Lucifer's forked tongue gliding across your clit, gently sucking the bud as your nails dug into the sheets.
He was smiling now, couldn't help but feel happy knowing that he was the one giving you pleasure. As he continued to tease and pleasure you, his fingers found his way to your entrance, slipping inside to further intensify the sensations. Lucifer continued to explore you with his mouth, his tongue tracing patterns over your sensitive flesh, his fingers thrusting rhythmically within you.
He relished in the sounds of your pleasure, the way your moans filled the room, spurring him on to push you further towards ecstasy.
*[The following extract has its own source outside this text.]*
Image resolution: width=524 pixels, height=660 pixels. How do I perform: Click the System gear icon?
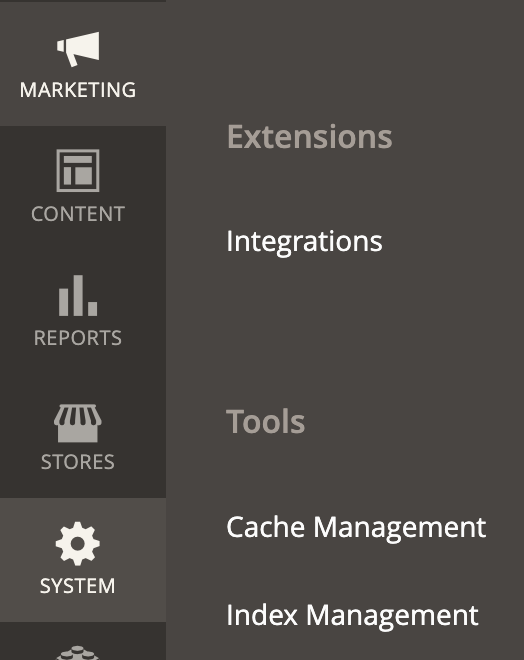click(78, 543)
He reveled in the taste of you, the way you quivered beneath your touch, your body trembling with each wave of pleasure that washed over you. He was going to commit these sound's to his memory.
And when you finally reached your climax, your body convulsing with pleasure, he held you tightly, his lips pressed against your trembling thighs as he rode out your release. Only when he was certain you had been thoroughly satisfied, Lucifer pulled away, a satisfied smirk gracing his lips.
He could still taste you and god did he already miss taste.
"My dearest" Lucifer's voice filled with adoration. "You are intoxicating as ever, I will make sure you will be treated how you deserved to be treated."
Leaning in, Lucifer nuzzled his nose into your neck. "Rest assured, I will alway's find you attractive. You are mine and I will make sure you are always satisfied."
Feeling warmth creep up your cheeks, you did your best avoid eye contact with Adam as Lucifer clutched you tightly to his chest.
"YOU FUCKED MY WIFE!"
A slow smirk formed on Lucifers lip's as he clutched you tightly to his chest. One hand moving to his lips as he made a v with his fingers. "We did a lot more than fuck."